The most sought-after ticket at the Sundance Film Festival on Monday morning was not a movie but a Women in Film brunch featuring a conversation between Jane Fonda and Lily Tomlin. So many women (and a few men!) turned up to see the long-time friends and Nine to Five co-stars (who are reteaming for a new Netflix series), in fact, that most were forced to sit or stand for the duration of the conversation. Fortunately, Fonda and Tomlin more than made up for the cramped conditions with inspiring words for female filmmakers, anecdotes about their own careers, and hilarious repartee. Ahead, the highlights:

On Their Acting Careers

Jane: “I took the easy road for awhile. I would say that ended with Barbarella. [But] I liked playing somebody that caused a certain generation of men to have their first erection. When I became an activist I didn't want to be put into that [sex object] slot anymore. . . There were no movies that I wanted to be in so I thought maybe I would just leave the business. But a very wise person said to me that the movement doesn’t have a lot of movie stars, so you career is important. So I thought, ‘If my career is important, then I'm going to start making my own films.’”

Lily: “I didn’t go into performing to be famous. I wanted to work. . . I thought you absolutely lose integrity [with fame]. . . and I have.”

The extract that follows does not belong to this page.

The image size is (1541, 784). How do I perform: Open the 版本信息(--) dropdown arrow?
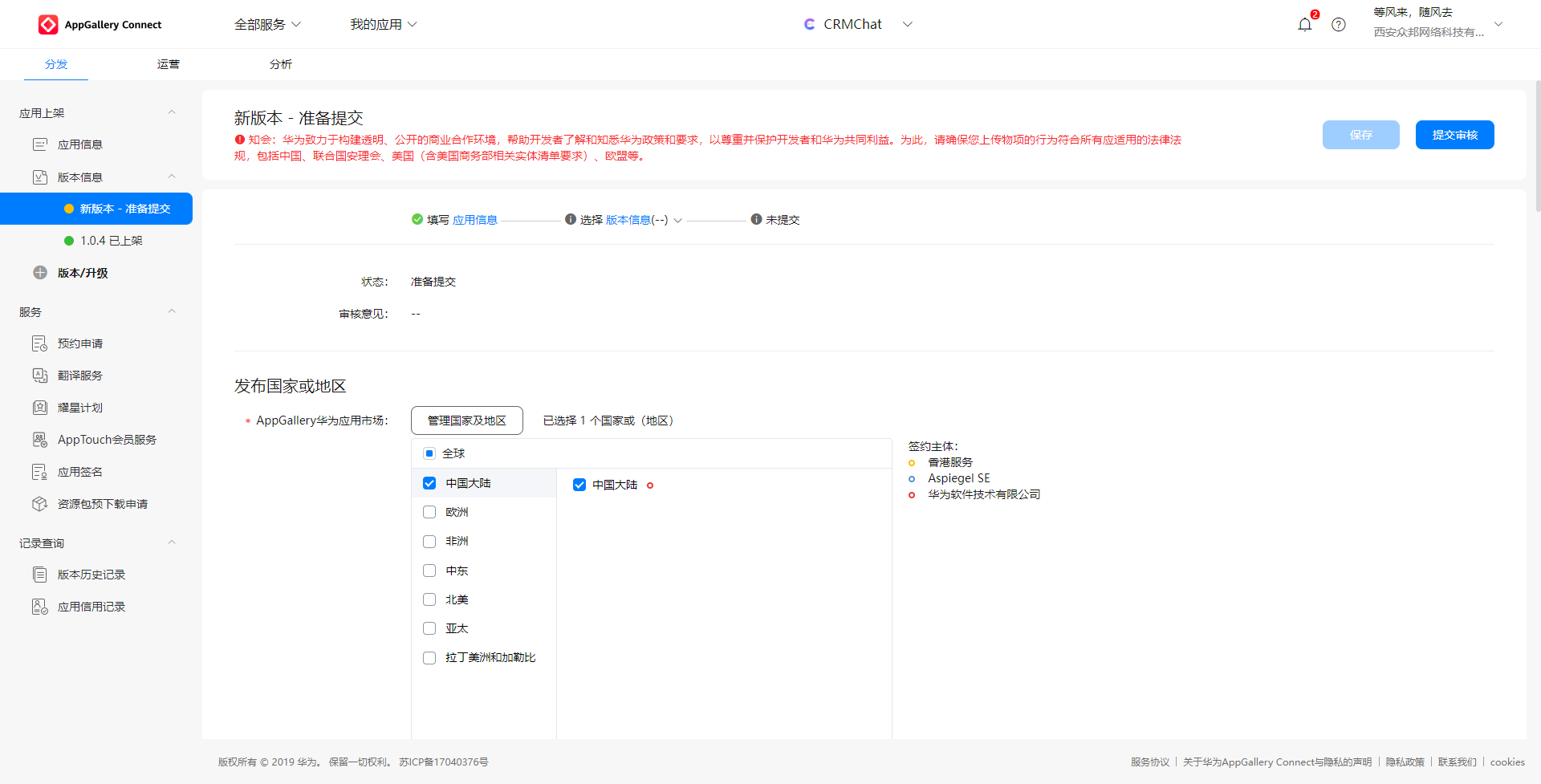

On Paving the Way in Hollywood for More Female Directors

Fonda: “We have to shame the studios for being so gender-biased. We have to make sure that they realize they are being gender-biased so that they are self-conscious about it. . . We have to show that movies made by women make money. So we need to go to movie theaters and see them and talk about them and Tweet about them and tell our friends to go. We just have to prove that we can be commercial. I have no integrity,” she joked, referencing Tomlin’s earlier comment. “So I can say that. I gave it up long ago.”

On How They Could Have Co-Starred in Another Film Together

Lily: “Do you remember you tried to get me the job that Vanessa [Redgrave] took in Julia?”

Jane: Not seeing to remember this, Fonda jokes, “You would have been wrong for the part.”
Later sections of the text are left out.